American policemen have not appeared
to distinguished advantage during recent critical days. If anarchy
is what they declare it to be—contempt for law—there is enough of
it in the police  force to bespeak
attention. The police have violated every law of nation and state
intended to conserve the right of the individual against unjust
treatment; arresting and throwing innocent people into jail at their
own sweet will. From contemplating the temper of the “lovers of
law and order,” however, it is evident that the lawlessness of the
police may in the case of the Chicago anarchists have done a real
service. Thus good sometimes comes out of evil.
The anarchists on the police force,
by unlawfully confining the anarchists from Carroll avenue, saved
the latter from the violence of the anarchists among the “good citizens”

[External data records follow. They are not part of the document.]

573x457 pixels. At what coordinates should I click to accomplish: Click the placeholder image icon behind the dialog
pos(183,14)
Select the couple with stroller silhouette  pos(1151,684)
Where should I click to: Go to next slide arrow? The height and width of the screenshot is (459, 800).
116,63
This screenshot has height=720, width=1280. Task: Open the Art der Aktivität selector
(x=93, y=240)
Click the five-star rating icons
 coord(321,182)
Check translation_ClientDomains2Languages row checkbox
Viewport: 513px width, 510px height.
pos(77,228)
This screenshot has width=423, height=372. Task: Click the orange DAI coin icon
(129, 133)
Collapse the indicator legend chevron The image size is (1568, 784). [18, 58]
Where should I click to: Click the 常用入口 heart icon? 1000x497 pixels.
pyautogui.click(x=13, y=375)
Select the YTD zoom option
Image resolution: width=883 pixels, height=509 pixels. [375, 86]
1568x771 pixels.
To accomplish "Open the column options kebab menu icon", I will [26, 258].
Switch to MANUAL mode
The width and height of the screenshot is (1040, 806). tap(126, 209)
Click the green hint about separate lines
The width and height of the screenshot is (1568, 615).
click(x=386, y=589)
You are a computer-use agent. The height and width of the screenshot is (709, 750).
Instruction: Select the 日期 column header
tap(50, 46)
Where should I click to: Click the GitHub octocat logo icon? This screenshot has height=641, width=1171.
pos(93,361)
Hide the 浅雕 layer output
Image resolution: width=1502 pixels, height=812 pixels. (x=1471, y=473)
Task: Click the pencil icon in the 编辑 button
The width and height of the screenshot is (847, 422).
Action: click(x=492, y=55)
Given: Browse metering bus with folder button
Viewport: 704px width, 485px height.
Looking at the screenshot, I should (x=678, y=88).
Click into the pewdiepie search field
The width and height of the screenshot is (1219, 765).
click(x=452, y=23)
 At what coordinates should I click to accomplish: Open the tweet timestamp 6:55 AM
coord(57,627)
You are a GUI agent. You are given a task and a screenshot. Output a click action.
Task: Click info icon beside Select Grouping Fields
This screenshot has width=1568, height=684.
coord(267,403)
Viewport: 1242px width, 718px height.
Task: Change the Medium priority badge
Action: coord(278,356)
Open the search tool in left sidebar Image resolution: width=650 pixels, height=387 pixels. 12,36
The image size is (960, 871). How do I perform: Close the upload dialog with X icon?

who wanted to lynch somebody—innocent or guilty, it mattered little.
It will not serve greatly to lessen
the anarchists’ contempt for government that at the very time of
their incarceration and insulting examinations by those who were
anxious to fasten a crime of conspiracy upon them, their accusers
themselves were about to undergo investigation for connivance with
saloons and houses of ill fame to rob the city, otherwise organized
society, of its share of the annual plunder of these social aids
to public morality. The arrest and examination of Deputy Commissioner
Devery of New York at the same time, and the public exposition of
his vileness, is a fitting accompaniment to the Chicago police investigation.
It serves to put the police into a class by themselves, a very vulgar
and disreputable class, indeed.
And it is by no means remarkable that
this is so. The indifference of those good citizens who love “law
and order” leaves every great city at the mercy of the political
vultures who are driven to prey upon society by the business methods
of the good citizens themselves. When a man is driven out of business
he usually goes into politics. Most men if they cannot live honestly
will live as thieves, and under the present complexion of society
a political existence is precarious; it is easy to be a thief and
hard to be honest. Forced out of their legitimate occupations by
capitalistic monopoly of opportunity, there gradually accumulates
about the city hall of every municipality a horde of job-seeking,
hungry men, who will do anything to gain a living. These are the
heelers and other human driftwood which see that the elections go
“right,”—in the interest of the machine. Payment for this service
is rendered by the machine in jobs in public employment. The police
force is recruited from the ranks of the faithful.
It is thus that we make the dregs
of a vicious society the guardians of the moral and physical welfare
of such society.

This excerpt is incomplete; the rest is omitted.